Tuesday, April 14, 2020
After Trump
Journalism has been overtaken by a Biblical plague of dickheads.
Richard Ben Cramer
We have met the enemy, and he is us.
Pogo Possum
As an alumnus of the Fourth Estate, I like the story of a lad who dreamed of being a railroad man. When he came of age, he went straight to the railroad office and applied for work.
A manager administered an aptitude test, then sat the lad down for mixed news.
"I'm sorry," the manager said. "The test indicates you have no aptitude for railroad work."
The boy was crestfallen.
"But there's good news," the manager said. "The test says you are perfectly suited to be a journalist."
"A journalist?" the boy said.
"Yes. A journalist."
"How so?"
"It was in your answer to question 37."
"I don't remember the numbers," the boy said. "Which question was that?"
"Question 37 asked, 'If you were at the master controls of a railroad switch yard and you saw two trains speeding toward each other on the same track at 100 miles an hour, what would you do?' You answered, 'I'd run and get my brother, because he's never seen a train wreck.' "
The post-Trump era (it's coming sooner or later) will surely include new consideration of the way we speak to each other as a nation, and the way our town criers speak to us. In a phrase from another writer, saying that a certain quality has gone missing from our national conversation is like using imagery of burnt toast to discuss the Chicago fire.
Discussion would logically begin with the sewer of propaganda issuing daily from the White House. I think my former colleagues in the press stumbled, at first, in reacting to this manifestation of the President's bone-deep corruption and his retainers' glad complicity. Perhaps raising a train-wreck alarm early on would have seemed the kind of side-taking that journalists are not supposed to do. But as venality has settled into the bloodstream of our government, we've seen once again that neutrality in the face of outrage is not neutrality at all.

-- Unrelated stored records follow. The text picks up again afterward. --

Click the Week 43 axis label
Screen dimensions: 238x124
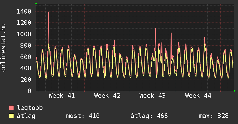coord(153,96)
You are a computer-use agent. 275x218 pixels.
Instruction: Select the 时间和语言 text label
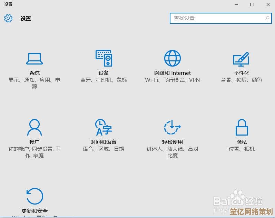click(x=104, y=142)
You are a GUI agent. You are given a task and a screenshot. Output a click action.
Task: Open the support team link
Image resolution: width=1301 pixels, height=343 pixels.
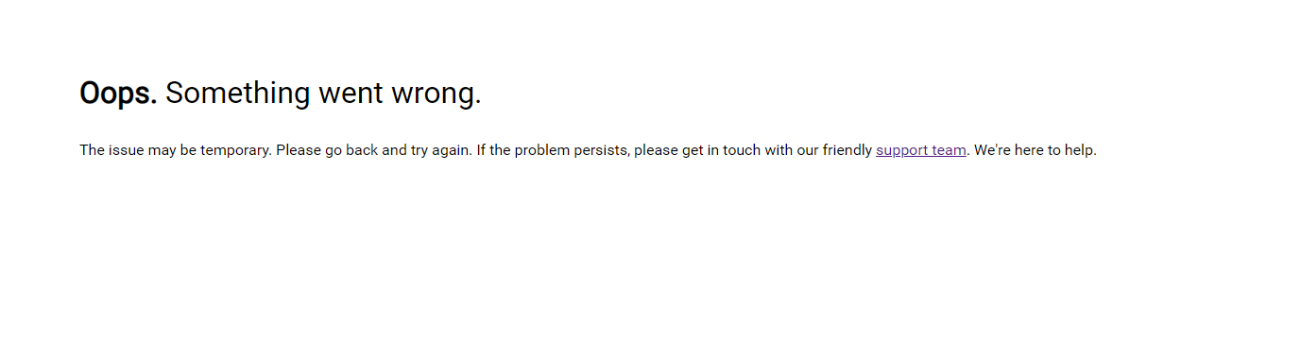[921, 150]
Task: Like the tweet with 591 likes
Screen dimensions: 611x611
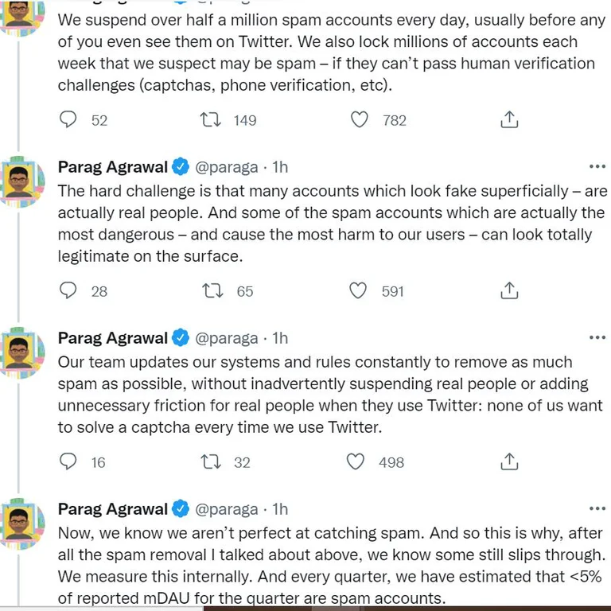Action: (360, 291)
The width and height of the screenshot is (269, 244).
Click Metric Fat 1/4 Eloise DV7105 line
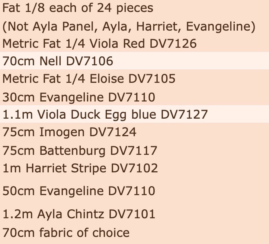click(x=89, y=79)
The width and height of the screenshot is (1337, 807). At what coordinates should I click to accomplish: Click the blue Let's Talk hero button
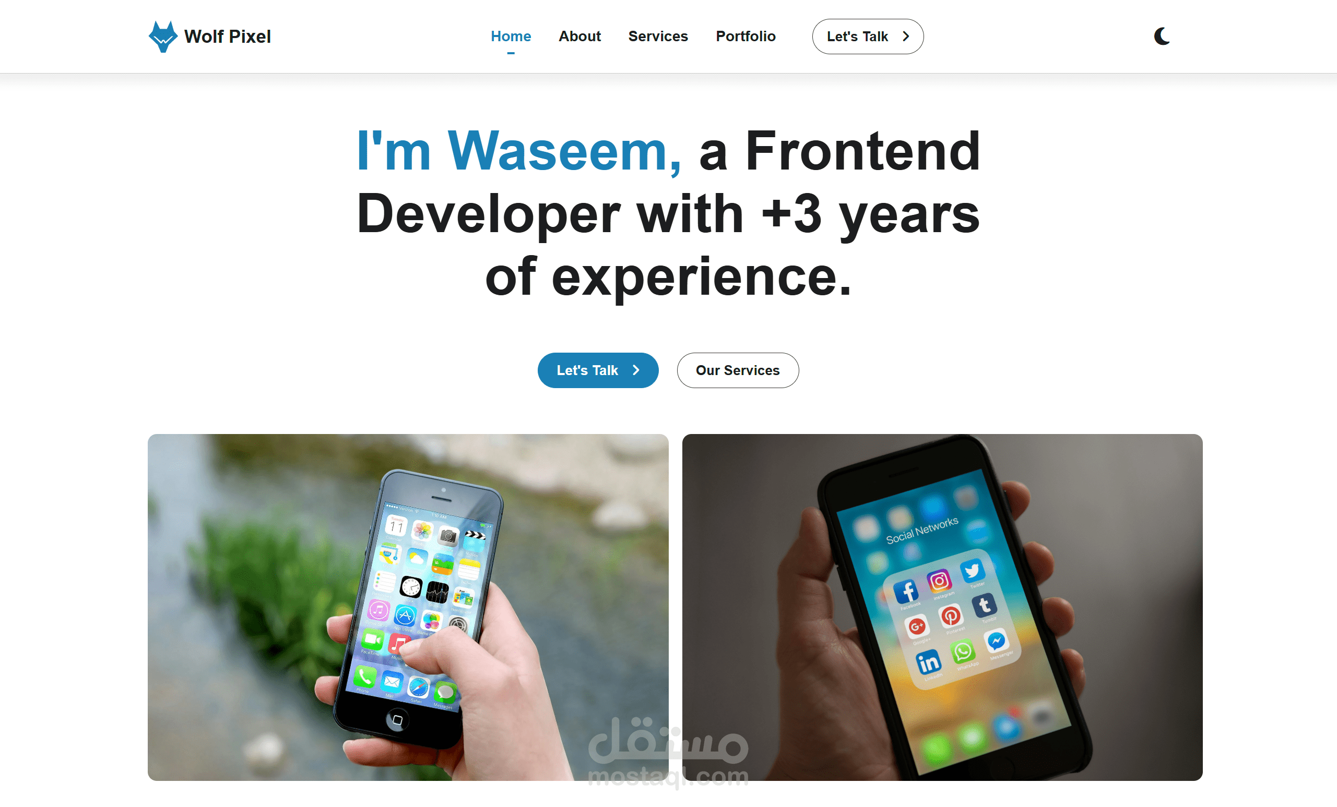click(x=598, y=370)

Meanwhile, the rise of electronic media has tilted news reporting toward stories that can be told in pictures, charts and graphs. In bites of screen time. This new day has raised the profile of journalists whose employability is conditioned by their capacity to perform well in these media -- and especially on camera. Some of them also have other pertinent talents, but some are merely actors or technocrats.
In this era of bite-sized news, discourse of public affairs has absorbed changed standards -- I would say diminished standards -- of utility for an English sentence. Diminished standards become norms. Even major news outlets may now feature commentators whose grasp of language is so loose that they mistake invective for appraisal and ridicule for wit.
It would be wrong to say that today's journalism includes no distinguished figures. But extra searching is needed to find one who can approach, say, the eloquence of Walter Lippman:
When all men think alike, no one thinks very much.
A man has honor if he holds himself to an ideal of conduct though it is inconvenient, unprofitable or dangerous to do so.
Or Theodore H. White's combination of reportage and portraiture:
It was invisible, as always.
They had begun to vote in the villages of New Hampshire at midnight, as they always do, seven and a half hours before the candidate rose. ...
By the time the candidate left his Boston hotel at 8:30, several million had already voted across the country -- in schools, libraries, churches, stores, post offices. These, too, were invisible ...
What results from the fitting together of these secrets is, of course, the most awesome transfer of power in the world -- the power to marshal and mobilize, the power to send men to kill or be killed, the power to tax and destroy, the power to create and the responsibility to do so, the power to guide and the responsibility to heal -- all committed into the hands of one man.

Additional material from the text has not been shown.